### Records ###

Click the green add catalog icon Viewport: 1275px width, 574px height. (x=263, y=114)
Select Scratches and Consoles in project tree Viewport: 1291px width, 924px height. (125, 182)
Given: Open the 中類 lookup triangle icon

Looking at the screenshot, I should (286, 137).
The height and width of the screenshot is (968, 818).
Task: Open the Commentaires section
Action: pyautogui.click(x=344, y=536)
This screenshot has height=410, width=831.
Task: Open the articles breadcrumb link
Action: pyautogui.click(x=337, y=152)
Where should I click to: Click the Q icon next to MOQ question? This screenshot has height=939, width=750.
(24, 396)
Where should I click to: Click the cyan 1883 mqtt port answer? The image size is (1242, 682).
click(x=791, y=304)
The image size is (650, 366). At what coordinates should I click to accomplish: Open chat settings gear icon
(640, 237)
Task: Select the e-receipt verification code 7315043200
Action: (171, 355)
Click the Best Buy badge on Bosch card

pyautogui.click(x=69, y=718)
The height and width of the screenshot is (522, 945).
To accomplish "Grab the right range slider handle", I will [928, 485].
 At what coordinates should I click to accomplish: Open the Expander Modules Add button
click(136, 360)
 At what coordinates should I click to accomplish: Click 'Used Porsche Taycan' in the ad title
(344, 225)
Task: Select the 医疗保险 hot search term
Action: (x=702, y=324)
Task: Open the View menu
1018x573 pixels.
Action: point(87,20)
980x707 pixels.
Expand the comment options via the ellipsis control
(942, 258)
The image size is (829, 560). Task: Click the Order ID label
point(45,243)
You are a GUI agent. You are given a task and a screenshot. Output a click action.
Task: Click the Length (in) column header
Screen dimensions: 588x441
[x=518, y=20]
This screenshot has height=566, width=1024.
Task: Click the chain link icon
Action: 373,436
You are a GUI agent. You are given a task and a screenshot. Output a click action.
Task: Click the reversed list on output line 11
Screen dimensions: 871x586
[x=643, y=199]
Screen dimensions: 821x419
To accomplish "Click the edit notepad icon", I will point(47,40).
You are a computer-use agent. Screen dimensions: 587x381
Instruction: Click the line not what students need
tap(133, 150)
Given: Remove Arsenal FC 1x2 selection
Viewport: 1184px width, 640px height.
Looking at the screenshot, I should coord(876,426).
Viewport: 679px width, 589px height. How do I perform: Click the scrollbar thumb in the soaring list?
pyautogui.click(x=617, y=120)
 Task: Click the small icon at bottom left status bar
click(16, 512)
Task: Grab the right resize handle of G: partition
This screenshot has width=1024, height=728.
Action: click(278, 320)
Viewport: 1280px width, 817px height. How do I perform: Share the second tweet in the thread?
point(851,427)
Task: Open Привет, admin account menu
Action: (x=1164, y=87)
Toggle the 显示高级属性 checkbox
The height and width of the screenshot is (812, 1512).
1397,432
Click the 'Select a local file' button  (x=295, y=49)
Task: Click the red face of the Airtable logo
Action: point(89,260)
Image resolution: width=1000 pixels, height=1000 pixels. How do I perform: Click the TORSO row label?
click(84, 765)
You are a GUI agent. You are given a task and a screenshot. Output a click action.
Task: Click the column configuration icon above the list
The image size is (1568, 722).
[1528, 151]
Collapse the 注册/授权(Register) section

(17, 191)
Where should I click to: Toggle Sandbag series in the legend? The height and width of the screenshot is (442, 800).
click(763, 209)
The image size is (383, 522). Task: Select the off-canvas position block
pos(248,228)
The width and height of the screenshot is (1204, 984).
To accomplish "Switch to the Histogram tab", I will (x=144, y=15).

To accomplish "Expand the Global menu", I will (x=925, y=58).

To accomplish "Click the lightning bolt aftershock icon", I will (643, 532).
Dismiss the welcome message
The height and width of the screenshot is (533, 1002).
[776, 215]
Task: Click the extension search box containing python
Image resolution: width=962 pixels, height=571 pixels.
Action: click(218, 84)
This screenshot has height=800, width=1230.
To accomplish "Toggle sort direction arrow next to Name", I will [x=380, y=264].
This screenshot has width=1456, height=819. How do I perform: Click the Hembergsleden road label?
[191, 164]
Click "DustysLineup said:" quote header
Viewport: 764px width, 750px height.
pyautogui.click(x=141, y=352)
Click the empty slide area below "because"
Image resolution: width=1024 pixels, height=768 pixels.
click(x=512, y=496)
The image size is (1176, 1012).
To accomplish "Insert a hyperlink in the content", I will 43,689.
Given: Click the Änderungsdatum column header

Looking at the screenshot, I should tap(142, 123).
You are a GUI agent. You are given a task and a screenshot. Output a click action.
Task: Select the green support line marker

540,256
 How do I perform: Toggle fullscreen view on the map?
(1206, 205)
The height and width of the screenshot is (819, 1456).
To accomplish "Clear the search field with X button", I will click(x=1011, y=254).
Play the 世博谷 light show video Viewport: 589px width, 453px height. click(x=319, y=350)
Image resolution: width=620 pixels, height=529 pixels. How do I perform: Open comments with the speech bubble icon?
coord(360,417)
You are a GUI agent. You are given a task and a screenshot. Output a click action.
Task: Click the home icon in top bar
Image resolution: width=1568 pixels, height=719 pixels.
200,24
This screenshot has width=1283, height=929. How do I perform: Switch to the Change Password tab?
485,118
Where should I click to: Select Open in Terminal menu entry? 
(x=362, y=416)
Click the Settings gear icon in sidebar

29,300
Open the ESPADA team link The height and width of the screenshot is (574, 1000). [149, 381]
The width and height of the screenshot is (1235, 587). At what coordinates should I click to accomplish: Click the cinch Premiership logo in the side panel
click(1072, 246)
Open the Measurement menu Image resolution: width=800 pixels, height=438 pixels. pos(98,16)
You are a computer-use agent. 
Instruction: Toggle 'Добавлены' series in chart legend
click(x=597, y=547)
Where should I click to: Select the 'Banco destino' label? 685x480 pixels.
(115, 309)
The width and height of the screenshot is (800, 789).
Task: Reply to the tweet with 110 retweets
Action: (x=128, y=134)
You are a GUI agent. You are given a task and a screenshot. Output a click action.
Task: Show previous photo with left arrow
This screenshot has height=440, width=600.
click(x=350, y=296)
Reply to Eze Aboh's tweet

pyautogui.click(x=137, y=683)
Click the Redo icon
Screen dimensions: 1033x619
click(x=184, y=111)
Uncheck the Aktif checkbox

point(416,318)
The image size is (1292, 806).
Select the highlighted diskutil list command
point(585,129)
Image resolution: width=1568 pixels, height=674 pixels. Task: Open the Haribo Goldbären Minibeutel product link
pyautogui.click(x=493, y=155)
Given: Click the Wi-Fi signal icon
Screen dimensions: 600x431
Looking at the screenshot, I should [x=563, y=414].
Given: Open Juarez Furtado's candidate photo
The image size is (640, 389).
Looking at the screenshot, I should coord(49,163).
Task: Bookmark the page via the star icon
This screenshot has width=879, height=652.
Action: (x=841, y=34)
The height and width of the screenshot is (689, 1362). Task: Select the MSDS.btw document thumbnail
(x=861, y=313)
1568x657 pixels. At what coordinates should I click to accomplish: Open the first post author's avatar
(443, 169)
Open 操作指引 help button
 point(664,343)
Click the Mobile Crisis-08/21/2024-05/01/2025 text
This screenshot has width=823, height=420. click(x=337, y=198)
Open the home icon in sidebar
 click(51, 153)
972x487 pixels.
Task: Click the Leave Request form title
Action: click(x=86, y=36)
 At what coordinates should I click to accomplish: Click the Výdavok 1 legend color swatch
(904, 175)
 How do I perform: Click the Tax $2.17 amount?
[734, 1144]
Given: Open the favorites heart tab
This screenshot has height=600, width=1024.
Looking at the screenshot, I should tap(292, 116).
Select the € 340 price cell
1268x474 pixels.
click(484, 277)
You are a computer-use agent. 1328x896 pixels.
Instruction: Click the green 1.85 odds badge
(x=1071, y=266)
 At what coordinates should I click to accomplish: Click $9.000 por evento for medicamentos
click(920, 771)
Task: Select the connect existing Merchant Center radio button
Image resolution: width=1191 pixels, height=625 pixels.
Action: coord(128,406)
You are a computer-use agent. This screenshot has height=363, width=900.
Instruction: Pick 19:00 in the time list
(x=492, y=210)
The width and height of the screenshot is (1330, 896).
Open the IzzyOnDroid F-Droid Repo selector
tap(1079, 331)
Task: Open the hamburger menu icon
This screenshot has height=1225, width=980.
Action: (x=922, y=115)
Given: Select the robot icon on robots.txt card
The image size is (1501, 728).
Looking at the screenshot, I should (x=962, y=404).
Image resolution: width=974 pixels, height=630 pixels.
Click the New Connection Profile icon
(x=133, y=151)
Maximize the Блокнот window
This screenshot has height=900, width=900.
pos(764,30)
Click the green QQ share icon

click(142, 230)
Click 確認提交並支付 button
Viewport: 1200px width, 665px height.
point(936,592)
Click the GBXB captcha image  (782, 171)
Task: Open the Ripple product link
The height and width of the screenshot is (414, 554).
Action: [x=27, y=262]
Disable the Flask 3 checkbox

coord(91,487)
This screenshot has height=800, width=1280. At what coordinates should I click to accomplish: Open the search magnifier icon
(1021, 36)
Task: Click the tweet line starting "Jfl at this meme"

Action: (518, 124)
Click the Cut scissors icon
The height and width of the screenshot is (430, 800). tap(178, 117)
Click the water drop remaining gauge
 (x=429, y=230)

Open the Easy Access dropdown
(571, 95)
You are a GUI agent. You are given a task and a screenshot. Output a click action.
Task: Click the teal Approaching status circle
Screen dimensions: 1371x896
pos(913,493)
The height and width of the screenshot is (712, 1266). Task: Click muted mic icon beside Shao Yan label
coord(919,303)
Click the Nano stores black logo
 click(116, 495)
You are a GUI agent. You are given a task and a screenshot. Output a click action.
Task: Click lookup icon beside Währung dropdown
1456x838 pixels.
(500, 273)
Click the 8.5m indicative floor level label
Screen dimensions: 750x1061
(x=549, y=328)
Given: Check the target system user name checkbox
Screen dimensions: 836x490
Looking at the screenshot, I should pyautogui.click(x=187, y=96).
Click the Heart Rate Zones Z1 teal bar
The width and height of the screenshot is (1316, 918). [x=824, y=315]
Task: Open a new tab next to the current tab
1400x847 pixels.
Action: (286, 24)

###

• **Your task**: Copy all lines from the listing that contain "photo".

• **Exercise solution**:
Task: Show previous photo with left arrow
Given: Open Juarez Furtado's candidate photo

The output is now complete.